Kiromic continues to expect to report long-term follow-up results for the other two subjects in the first cohort and the first subject in the second cohort by the end of June.

Additionally, the fifth patient in Deltacel-01 began treatment in May, is currently doing well without any signs of toxicity and is expected to have their first efficacy assessment in July.

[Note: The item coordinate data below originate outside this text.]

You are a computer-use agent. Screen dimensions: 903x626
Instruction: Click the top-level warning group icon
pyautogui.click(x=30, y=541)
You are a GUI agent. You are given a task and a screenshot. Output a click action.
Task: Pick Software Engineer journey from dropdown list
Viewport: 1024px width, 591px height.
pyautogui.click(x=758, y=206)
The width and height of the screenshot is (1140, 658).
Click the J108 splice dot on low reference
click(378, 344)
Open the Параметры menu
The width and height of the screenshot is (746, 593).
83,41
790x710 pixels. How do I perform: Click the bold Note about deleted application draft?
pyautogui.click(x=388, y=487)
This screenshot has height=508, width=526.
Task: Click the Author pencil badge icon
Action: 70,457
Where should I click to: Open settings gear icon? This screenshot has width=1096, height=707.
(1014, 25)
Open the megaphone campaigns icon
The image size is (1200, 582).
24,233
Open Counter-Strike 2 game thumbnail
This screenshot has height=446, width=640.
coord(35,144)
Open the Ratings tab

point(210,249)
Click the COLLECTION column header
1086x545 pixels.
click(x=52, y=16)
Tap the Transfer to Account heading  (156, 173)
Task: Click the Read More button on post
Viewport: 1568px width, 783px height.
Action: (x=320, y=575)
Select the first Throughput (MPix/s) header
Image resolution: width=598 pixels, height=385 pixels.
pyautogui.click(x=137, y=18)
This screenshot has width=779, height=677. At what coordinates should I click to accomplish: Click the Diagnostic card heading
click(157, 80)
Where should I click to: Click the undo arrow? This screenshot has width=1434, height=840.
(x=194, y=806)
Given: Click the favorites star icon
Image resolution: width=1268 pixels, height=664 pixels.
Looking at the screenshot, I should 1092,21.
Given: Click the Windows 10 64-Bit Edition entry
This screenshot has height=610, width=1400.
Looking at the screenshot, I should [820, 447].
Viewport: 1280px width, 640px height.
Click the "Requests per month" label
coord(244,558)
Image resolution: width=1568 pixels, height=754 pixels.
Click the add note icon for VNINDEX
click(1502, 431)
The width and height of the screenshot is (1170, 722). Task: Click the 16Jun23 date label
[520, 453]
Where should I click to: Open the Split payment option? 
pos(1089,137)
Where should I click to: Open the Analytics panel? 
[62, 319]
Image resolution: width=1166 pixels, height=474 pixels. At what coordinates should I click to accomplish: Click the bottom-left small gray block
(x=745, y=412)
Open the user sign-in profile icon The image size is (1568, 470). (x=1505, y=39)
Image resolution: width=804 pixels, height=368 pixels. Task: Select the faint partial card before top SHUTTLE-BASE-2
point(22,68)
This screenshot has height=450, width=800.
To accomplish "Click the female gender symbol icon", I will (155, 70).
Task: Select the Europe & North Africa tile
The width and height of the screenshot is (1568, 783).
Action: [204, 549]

The sixth patient is currently undergoing pre-enrollment screening and is projected to start treatment in mid-June.

About Deltacel-01

In Kiromic’s open-label Phase 1 clinical trial, titled "Phase 1 Trial Evaluating the Safety and Tolerability of Gamma Delta T Cell Infusions in Combination With Low Dose Radiotherapy in Subjects With Stage 4 Metastatic Non-Small Cell Lung Cancer" (NCT06069570), patients with stage 4 NSCLC will receive two intravenous infusions of Deltacel with four courses of low-dose, localized radiation over a 10-day period. The primary objective of the Deltacel-01 trial is to evaluate safety, while secondary measurements include objective response, progression-free survival, overall survival, time to progression, time to treatment response and disease control rates.

About Deltacel

Deltacel (KB-GDT-01) is an investigational gamma delta T-cell (GDT) therapy currently in the Deltacel-01 Phase 1 trial for the treatment of stage 4 metastatic NSCLC. An allogeneic product consisting of unmodified, donor-derived gamma delta T cells, Deltacel is the leading candidate in Kiromic’s GDT platform. Deltacel is designed to exploit the natural potency of GDT cells to target solid cancers, with an initial clinical focus on NSCLC, which represents about 80% to 85% of all lung cancer cases. Data from two preclinical studies demonstrated Deltacel’s favorable safety and efficacy profile when it was combined with low-dose radiation.